Er fühlte ihn schon lange vorher, zum ersten Mal beim Rudern auf dem See, der Nebel lag wie ein helles, leichtes Tuch über dem Wasser, und halleluja, selbst wenn es jetzt sehr kitschig klingt, meint er, da war plötzlich so was Weiches, das seine Wunde wie ein sanfter Regen kühlte. Er war gerade sehr wütend auf die Welt, auf sich, ach was, einfach auf alles. Hatte die Schule in Stuttgart geschmissen, fühlte sich nicht verstanden und seine Eltern, die beide Zahnärzte waren, hatten ihn auf ein Internat am Bodensee geschickt. Ulf Werner fand dort nicht, was er suchte. Quälte mich so durch, sagt er, nur gut, dass ihm der Glaube blieb. Er machte Musik, spielte Trompete, und in Lindau wurde er Mitglied einer Punkband, die Paar aufs Maul hieß. Na ja, Musik ist jetzt ein großes Wort, es war wohl eher diese wunderbare Energie, die sie bei ihrem albernen Krach spürten – und ihren Gitarristen, der eigentlich ganz gut war, mussten sie oft stark angeheitert auf die Bühne zerren. Die erlösende Kraft der Kunst, schrieb jemand über diese bigotte Chaostruppe.
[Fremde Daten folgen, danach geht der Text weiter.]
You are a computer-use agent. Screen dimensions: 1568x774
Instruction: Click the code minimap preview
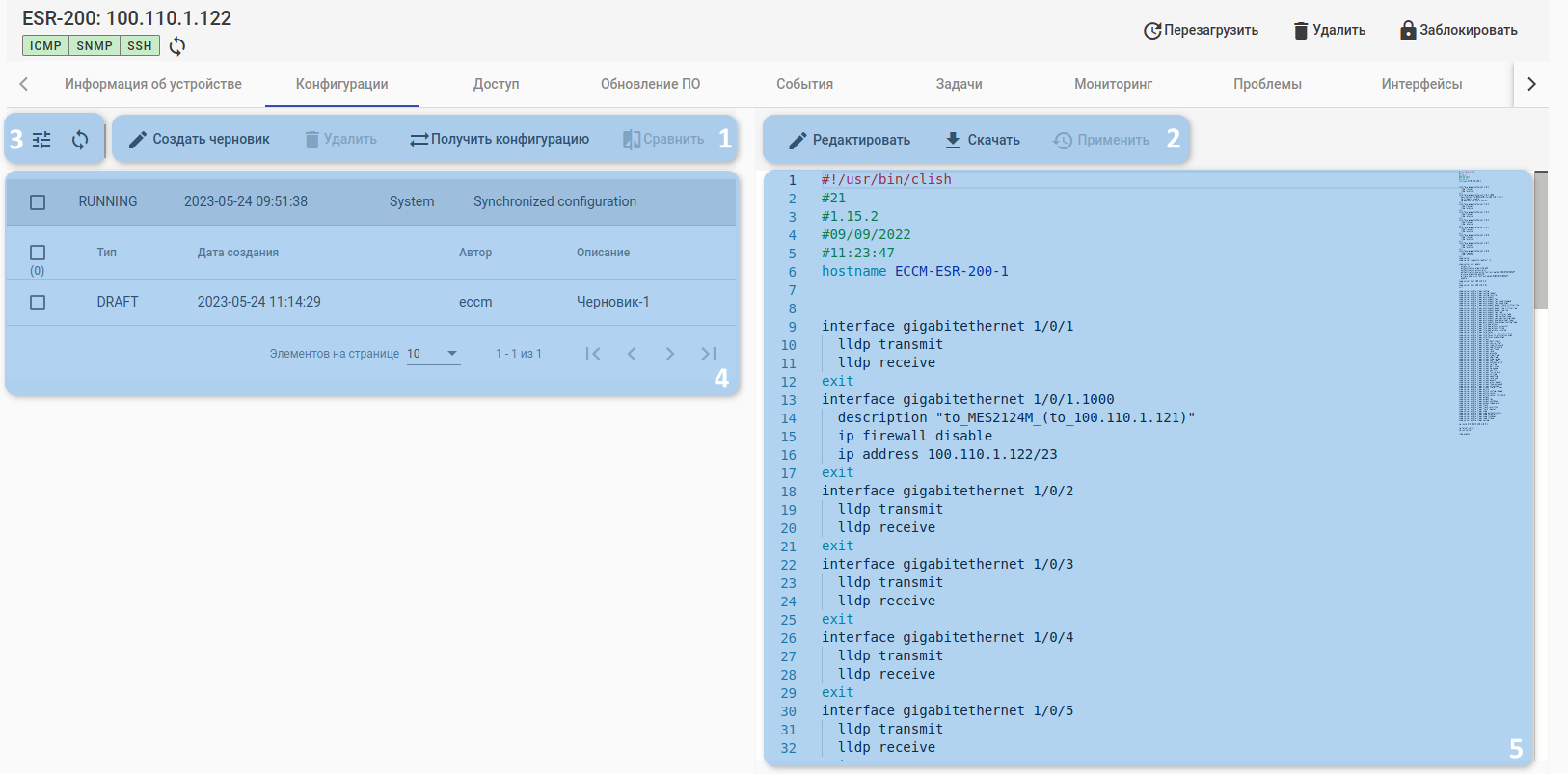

Irgendwie schaffte er sein Abi und erhielt ein Stipendium am Evangelischen Stift Tübingen, an dem schon Hegel studierte; stürzte sich eifrig in die theologischen Lehren eines gewissen Schleiermachers,
der Religion als Sinn fürs Unendliche verstand. Aber für Ulf Werner wurde auch diese Zeit wieder nur endlich. Er floh vor der geballten Geisteskraft nach Hamburg, wollte das Leben wieder mit den Händen spüren. Schuftete im Hafen, im Gefängnis und schüttelte die Drinks in schummrigen Kaschemmen an der Reeperbahn. Die Nacht war seine Familie, die ihm oft fehlte, und die Kneipen wurden sein Wohnzimmer, in dem er sein durfte, wie er wollte. Aus seiner Wohnung heraus konnte er auf das berühmte Nuttenviertel der Herbertstraße gucken, manchmal sah er Dominas in Strapsen, wie sie ihre Freier an der Hundeleine mit der Peitsche in der Hand spazieren führten.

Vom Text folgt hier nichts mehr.